• [ZADANIE PISEMNE]: Rozwiń recenzję wzmacniacza Gryphon Diablo 300, dopisując jej dalszy ciąg od ostatniego zamieszczonego zdania.

Wzmacniacz zintegrowany Gryphon Diablo 300 z przetwornikiem cyfrowo-analogowym 32-bity/384kHz i DSD
Autor: Steven R. Rochlin, Enjoy the Music, oryginał recenzji znajduje się tutaj
Potężna moc, majestatyczny wygląd, wielka wszechstronność!
Firma Gryphon Audio nie jest mi obca. Miałem okazję recenzować wiele jej produktów i zawsze byłem pod olbrzymim wrażeniem. Jeden z testów obejmował kompletny system [integra Atilla, odtwarzacz CD Scorpio i kolumny Mojo]. Drugi - imponujący DAC Hi-Res Kalliope. Czy bohater tej recenzji, wzmacniacz zintegrowany Gryphon Audio Diablo 300, gra w tej samej lidze? Czy poczuję jakiś niedosyt? Choć z pewnością 300W na kanał [dla 8 Ω, 950 dla 2 Ω] znajdzie zajęcie w moim systemie, może zapowiadany właśnie Diablo 120 [120W dla 8Ω, 440 dla 2 Ω] będzie lepszym wyborem. Oczywiście, wszystko zależy od kolumn, wielkości pomieszczenia i tego, jak głośno słucha się muzyki. Skoro jednak wśród konstrukcji stricte high-endowych pojawia się coraz więcej wzmacniaczy zintegrowanych, Gryphon stale rozszerza swoją ofertę, by móc trafić do praktycznie wszystkich systemów.
Diablo 300 nie jest konstrukcją najnowszą. A przecież ja lubię być jednym z pierwszych, którzy testują najświeższe nowości. Dlaczego więc nie chcę poczekać na możliwość sprawdzenia Diablo 120? Po pierwsze, jestem niecierpliwy. Po drugie, 300W pozwoli chyba lepiej zabrzmieć moim olbrzymim, wolnostojącym kolumnom o profesjonalnej proweniencji. Jeżeli musicie wiedzieć: są to zmodyfikowane Dunlavy SC-IV Signature. Warto też przeczytać, co Diablo wycisnął z kolumn ELAC Debut F5. Ale nie wyprzedzajmy faktów…
Trochę historii
Około dziesięciu lat temu na rynku pojawił się pierwszy wzmacniacz zintegrowany firmy Gryphon Audio, model Diablo. Połączenie w jednej obudowie końcówki mocy z przedwzmacniaczem wyposażonym w wiele wejść okazało się bardzo popularnym rozwiązaniem wśród osób posiadających w systemie wiele źródeł sygnału i wymagające kolumny. Cytując materiały firmowe „ … idea wzmacniacza zintegrowanego znalazła doskonałe urzeczywistnienie w formie urządzenia Gryphon Diablo, który - z typową dla Gryphona - niezawodnością, przez całą dekadę był absolutną referencją w swojej klasie.” Tu dochodzimy do najważniejszej kwestii. Gryphon Audio nie wymienia całej oferty co rok. Kiedy już zainwestujesz w swoje hobby, nie chcesz żeby po roku sprzęt był już przestarzały. Przecież jeżeli producent rzeczywiście stara się stworzyć jak najlepszy komponent, powinien on zapewniać dobre brzmienie przez wiele lat. Diablo 300 jest na rynku już ładnych kilka lat i nadal jest jedną z najlepszych produkowanych integr.

• [BLOK DANYCH]:
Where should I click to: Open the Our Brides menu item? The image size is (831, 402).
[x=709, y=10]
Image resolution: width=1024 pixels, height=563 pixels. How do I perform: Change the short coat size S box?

• [WYNIK ĆWICZENIA]:
Długowieczne produkty audio mogą odstawać od najświeższych jedynie pod względem wbudowanych przetworników cyfrowo-analogowych. I tu dochodzimy do geniuszu konstruktorów Diablo. Wzmacniacz ten pozwala bowiem na zainstalowanie wymiennych modułów przedwzmacniacza gramofonowego i przetwornika cyfrowo-analogowego. Dzięki temu, DAC może być na bieżąco rozwijany i zawsze zgodny z najnowszymi trendami. Patrząc jednak na dane techniczne aktualnego przetwornika [DSD oraz PCM 32-bity/384kHz], trudno mi pomyśleć o potrzebie jego wymiany na nowszy model.
Warto też wspomnieć, że nowe wersje oprogramowania sterującego pracą Diablo 300 wgrywa się samodzielnie, przez USB. Nie trzeba w tym celu odwiedzać lub wzywać serwisu. To najlepsze możliwe rozwiązanie. Pokazuje też racjonalne podejście firmy Gryphon Audio do projektowania swoich urządzeń: na każdym kroku najważniejszym celem jest uzyskanie najlepszej jakości brzmienia i maksymalnie wygodnej obsługi.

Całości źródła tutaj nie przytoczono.